__Exercise text__.
Start of Block

The point to remember Teens find rewards more exciting than adults do. So they seek thrills and rewards, without a fully developed brake pedal controlling their impulses.
As teens mature, their frontal lobes also continue to develop. The growth of myelin, the fatty tissue that forms around axons and speeds neurotransmission, enables better communication with other brain regions (Kuhn, 2006; Silveri et al., 2006). These developments bring improved judgment, impulse control, and long-term planning.
Maturation of the frontal lobes nevertheless lags behind that of the emotional limbic system. Puberty’s hormonal surge and limbic system development help explain teens’ occasional impulsiveness, risky behaviors, and emotional storms—slamming doors and turning up the music (Casey et al., 2008, 2013). No wonder younger teens (whose unfinished frontal lobes aren’t yet fully equipped for making long-term plans and curbing impulses) may succumb to the tobacco corporations, which most adult smokers could tell them they will later regret. Teens actually don’t underestimate the risks of smoking—or fast driving or unprotected sex. They just, when reasoning from their gut, weigh the immediate benefits more heavily (Reyna & Farley, 2006; Steinberg, 2007, 2010). Teens find rewards more exciting than adults do. So they seek thrills and rewards, without a fully developed brake pedal controlling their impulses (Figure 2).
Impulse Control Lags Reward Seeking
National surveys of more than 7000 American 12- to 24-year-olds reveal that sensation seeking peaks in the mid-teens, with impulse control developing more slowly as frontal lobes mature. (National Longitudinal Study of Youth and Children and Young Adults
survey data presented by Steinberg, 2013.)

End of Block

Records taken from a dataset
Start of Block

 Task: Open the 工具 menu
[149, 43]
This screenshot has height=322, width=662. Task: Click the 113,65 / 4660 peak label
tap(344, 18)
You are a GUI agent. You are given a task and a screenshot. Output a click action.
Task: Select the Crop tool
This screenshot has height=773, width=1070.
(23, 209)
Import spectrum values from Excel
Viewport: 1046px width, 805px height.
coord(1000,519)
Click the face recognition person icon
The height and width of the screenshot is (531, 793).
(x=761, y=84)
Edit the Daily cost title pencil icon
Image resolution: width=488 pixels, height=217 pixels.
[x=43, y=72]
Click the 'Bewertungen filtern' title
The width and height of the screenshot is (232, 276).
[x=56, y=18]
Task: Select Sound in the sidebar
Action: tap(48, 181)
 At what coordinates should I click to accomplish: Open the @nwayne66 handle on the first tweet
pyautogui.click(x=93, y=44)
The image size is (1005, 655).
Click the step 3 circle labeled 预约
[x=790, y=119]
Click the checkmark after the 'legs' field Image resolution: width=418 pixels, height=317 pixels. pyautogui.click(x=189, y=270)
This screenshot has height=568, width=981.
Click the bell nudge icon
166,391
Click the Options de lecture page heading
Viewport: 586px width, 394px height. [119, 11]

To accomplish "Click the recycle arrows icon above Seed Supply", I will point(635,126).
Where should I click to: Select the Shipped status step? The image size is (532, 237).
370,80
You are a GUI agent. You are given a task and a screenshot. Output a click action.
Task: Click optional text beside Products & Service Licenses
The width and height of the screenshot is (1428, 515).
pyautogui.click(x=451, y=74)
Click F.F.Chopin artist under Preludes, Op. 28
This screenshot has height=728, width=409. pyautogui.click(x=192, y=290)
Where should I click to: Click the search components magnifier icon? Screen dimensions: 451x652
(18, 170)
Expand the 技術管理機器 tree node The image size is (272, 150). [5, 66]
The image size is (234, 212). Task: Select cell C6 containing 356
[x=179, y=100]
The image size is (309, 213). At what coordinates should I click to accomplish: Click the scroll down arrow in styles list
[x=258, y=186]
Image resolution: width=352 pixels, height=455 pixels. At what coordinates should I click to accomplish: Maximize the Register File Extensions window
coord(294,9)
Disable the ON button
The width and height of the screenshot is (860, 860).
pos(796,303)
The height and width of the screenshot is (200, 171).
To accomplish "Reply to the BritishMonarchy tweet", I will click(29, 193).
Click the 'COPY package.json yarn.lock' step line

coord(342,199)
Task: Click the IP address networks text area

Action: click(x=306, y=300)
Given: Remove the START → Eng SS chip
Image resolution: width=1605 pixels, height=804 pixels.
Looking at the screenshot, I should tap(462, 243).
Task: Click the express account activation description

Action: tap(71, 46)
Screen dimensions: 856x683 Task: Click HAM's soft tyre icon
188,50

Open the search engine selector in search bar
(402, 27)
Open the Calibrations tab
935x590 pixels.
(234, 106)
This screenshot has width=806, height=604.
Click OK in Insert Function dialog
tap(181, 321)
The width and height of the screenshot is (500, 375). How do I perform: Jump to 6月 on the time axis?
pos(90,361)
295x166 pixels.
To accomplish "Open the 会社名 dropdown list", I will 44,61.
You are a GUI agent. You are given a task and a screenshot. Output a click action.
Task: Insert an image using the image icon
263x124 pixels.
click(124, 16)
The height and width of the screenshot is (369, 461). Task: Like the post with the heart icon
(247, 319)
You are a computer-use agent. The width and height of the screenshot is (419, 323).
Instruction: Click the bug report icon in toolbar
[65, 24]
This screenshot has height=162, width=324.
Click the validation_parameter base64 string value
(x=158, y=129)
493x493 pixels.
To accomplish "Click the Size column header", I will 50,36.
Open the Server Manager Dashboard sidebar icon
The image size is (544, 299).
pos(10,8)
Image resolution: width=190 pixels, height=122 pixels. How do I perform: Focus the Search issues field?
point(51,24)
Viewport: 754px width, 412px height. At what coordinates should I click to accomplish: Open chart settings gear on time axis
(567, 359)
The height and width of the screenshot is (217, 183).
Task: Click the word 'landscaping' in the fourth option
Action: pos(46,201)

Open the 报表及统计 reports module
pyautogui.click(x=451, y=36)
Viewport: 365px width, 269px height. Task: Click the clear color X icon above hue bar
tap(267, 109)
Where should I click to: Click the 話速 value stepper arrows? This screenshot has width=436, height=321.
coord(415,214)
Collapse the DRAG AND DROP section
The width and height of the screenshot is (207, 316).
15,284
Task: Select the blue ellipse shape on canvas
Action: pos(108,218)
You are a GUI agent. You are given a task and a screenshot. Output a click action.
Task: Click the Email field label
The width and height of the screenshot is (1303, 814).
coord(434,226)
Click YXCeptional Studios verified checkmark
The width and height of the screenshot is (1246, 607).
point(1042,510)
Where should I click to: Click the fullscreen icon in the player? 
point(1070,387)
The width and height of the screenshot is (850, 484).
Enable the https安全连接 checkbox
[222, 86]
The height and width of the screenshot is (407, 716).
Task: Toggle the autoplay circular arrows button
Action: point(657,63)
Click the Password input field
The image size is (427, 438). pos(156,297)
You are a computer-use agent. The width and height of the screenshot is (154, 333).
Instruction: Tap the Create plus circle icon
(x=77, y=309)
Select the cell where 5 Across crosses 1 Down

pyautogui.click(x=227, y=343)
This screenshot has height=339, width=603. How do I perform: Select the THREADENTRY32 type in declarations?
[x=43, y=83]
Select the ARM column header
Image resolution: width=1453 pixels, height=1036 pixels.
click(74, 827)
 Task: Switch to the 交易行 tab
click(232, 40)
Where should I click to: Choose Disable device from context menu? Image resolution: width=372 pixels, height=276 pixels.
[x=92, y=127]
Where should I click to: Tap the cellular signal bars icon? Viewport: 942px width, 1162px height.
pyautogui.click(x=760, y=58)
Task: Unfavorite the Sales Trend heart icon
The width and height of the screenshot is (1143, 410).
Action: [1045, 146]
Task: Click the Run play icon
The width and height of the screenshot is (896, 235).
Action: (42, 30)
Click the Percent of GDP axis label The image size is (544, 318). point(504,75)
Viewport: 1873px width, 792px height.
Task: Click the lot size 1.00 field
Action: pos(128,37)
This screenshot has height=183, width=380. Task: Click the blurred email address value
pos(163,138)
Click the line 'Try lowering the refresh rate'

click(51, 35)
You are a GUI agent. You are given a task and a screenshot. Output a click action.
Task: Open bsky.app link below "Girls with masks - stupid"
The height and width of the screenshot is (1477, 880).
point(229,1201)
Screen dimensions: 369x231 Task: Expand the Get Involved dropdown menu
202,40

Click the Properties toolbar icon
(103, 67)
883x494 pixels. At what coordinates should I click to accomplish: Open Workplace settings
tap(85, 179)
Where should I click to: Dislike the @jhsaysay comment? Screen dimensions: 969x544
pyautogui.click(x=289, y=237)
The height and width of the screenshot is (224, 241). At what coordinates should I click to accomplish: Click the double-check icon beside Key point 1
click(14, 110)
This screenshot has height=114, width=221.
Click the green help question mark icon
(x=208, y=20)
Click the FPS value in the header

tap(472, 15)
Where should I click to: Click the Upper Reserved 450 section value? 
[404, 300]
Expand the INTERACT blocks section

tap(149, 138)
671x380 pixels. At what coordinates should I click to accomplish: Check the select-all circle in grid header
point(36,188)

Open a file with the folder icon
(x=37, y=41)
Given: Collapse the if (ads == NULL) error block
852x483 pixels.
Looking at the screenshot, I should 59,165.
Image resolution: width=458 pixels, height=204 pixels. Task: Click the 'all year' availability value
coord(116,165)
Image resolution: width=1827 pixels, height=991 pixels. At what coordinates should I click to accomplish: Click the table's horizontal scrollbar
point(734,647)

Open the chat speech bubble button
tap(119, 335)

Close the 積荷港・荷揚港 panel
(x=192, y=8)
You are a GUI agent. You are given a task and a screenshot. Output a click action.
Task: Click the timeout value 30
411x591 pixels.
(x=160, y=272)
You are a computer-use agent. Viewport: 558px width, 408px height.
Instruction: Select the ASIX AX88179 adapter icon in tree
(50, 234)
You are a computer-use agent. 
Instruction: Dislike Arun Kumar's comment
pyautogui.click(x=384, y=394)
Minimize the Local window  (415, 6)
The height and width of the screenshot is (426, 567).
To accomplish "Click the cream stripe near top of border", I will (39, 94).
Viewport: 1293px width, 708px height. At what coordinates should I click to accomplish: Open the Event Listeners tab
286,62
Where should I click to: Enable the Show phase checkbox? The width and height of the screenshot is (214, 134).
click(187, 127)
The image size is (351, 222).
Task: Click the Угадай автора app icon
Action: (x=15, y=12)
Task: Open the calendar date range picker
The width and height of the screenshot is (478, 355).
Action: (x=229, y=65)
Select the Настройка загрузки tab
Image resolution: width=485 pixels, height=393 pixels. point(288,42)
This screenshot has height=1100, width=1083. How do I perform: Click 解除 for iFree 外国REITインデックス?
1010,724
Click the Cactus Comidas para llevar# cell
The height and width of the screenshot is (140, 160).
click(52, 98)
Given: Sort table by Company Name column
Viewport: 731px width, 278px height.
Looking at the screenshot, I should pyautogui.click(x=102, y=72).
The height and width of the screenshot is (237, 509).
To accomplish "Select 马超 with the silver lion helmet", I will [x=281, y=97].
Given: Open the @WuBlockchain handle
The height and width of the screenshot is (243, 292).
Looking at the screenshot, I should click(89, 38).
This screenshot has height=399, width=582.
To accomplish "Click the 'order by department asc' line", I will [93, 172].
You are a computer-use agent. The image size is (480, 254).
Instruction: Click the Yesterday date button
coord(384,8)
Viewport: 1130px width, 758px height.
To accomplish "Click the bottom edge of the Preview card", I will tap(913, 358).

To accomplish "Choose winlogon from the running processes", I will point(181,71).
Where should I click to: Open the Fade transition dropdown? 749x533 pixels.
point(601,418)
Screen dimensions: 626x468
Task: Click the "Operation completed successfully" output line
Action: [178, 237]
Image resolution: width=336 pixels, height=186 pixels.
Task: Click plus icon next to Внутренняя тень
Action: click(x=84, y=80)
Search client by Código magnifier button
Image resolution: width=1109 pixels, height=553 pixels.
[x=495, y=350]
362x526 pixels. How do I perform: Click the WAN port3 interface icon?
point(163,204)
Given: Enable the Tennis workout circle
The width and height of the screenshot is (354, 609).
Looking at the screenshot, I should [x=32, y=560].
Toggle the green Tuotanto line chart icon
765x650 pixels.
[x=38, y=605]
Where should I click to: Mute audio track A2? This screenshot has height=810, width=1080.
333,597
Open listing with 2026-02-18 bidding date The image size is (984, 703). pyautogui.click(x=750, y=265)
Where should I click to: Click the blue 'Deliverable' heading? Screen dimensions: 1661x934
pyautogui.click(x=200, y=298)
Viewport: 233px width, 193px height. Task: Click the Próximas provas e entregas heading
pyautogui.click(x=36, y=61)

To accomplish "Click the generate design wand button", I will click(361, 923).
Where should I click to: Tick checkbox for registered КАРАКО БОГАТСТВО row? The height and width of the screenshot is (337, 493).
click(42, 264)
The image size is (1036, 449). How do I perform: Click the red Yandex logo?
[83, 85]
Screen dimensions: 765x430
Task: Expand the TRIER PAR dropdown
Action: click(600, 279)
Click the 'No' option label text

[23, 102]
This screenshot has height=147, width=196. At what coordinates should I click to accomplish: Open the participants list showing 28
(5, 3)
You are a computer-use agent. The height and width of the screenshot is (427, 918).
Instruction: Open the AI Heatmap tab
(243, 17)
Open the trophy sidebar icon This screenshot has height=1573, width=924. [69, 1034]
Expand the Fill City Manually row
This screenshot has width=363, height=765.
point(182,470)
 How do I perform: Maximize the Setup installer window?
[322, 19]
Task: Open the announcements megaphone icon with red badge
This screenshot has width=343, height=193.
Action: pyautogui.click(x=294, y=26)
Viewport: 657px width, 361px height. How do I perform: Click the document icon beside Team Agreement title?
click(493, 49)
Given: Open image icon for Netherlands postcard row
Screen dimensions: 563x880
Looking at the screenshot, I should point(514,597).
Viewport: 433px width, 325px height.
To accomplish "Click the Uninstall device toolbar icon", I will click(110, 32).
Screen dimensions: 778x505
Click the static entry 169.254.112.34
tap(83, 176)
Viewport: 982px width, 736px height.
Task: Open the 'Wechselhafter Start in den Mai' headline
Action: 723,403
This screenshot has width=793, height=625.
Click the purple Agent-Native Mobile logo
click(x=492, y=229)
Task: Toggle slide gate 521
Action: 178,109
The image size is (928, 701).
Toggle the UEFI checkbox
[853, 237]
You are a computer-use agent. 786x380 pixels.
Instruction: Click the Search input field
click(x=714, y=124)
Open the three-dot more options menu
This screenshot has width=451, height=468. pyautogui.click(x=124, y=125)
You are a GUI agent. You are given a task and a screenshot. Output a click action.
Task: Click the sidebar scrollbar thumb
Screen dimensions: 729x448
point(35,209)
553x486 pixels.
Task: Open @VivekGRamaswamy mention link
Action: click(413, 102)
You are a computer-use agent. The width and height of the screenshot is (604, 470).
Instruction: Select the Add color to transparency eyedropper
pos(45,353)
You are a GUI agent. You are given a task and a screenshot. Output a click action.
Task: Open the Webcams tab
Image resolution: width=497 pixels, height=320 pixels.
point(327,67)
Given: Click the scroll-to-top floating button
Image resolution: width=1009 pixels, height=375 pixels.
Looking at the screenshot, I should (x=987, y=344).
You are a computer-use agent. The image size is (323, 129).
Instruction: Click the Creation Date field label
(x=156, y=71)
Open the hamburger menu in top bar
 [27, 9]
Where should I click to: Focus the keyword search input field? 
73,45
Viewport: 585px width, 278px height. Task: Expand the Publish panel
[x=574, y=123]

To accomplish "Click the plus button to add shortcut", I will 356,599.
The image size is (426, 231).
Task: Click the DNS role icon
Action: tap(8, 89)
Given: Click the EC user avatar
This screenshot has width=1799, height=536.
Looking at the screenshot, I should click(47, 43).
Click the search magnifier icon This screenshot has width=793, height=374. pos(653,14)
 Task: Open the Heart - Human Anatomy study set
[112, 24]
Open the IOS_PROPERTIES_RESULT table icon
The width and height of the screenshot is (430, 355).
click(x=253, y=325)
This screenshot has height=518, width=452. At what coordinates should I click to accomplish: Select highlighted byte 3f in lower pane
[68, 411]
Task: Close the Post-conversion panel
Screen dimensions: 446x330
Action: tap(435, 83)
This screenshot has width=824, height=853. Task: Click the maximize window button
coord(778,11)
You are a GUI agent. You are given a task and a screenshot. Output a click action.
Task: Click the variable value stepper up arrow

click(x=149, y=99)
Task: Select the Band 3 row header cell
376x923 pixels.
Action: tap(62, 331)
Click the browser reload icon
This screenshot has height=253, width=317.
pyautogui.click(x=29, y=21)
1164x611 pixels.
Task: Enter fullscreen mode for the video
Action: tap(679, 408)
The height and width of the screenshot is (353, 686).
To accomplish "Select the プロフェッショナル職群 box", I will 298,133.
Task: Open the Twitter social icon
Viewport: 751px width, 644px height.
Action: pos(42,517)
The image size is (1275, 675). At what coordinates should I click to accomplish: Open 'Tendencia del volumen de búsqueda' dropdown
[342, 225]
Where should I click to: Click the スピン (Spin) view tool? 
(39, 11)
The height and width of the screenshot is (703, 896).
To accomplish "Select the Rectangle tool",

End of Block

__What is expected__.
Reproduce the part of the passage on teen brain development that starts with "Impulse Control Lags" and goes on through "by Steinberg, 2013.)".

__Result__.
Impulse Control Lags Reward Seeking
National surveys of more than 7000 American 12- to 24-year-olds reveal that sensation seeking peaks in the mid-teens, with impulse control developing more slowly as frontal lobes mature. (National Longitudinal Study of Youth and Children and Young Adults
survey data presented by Steinberg, 2013.)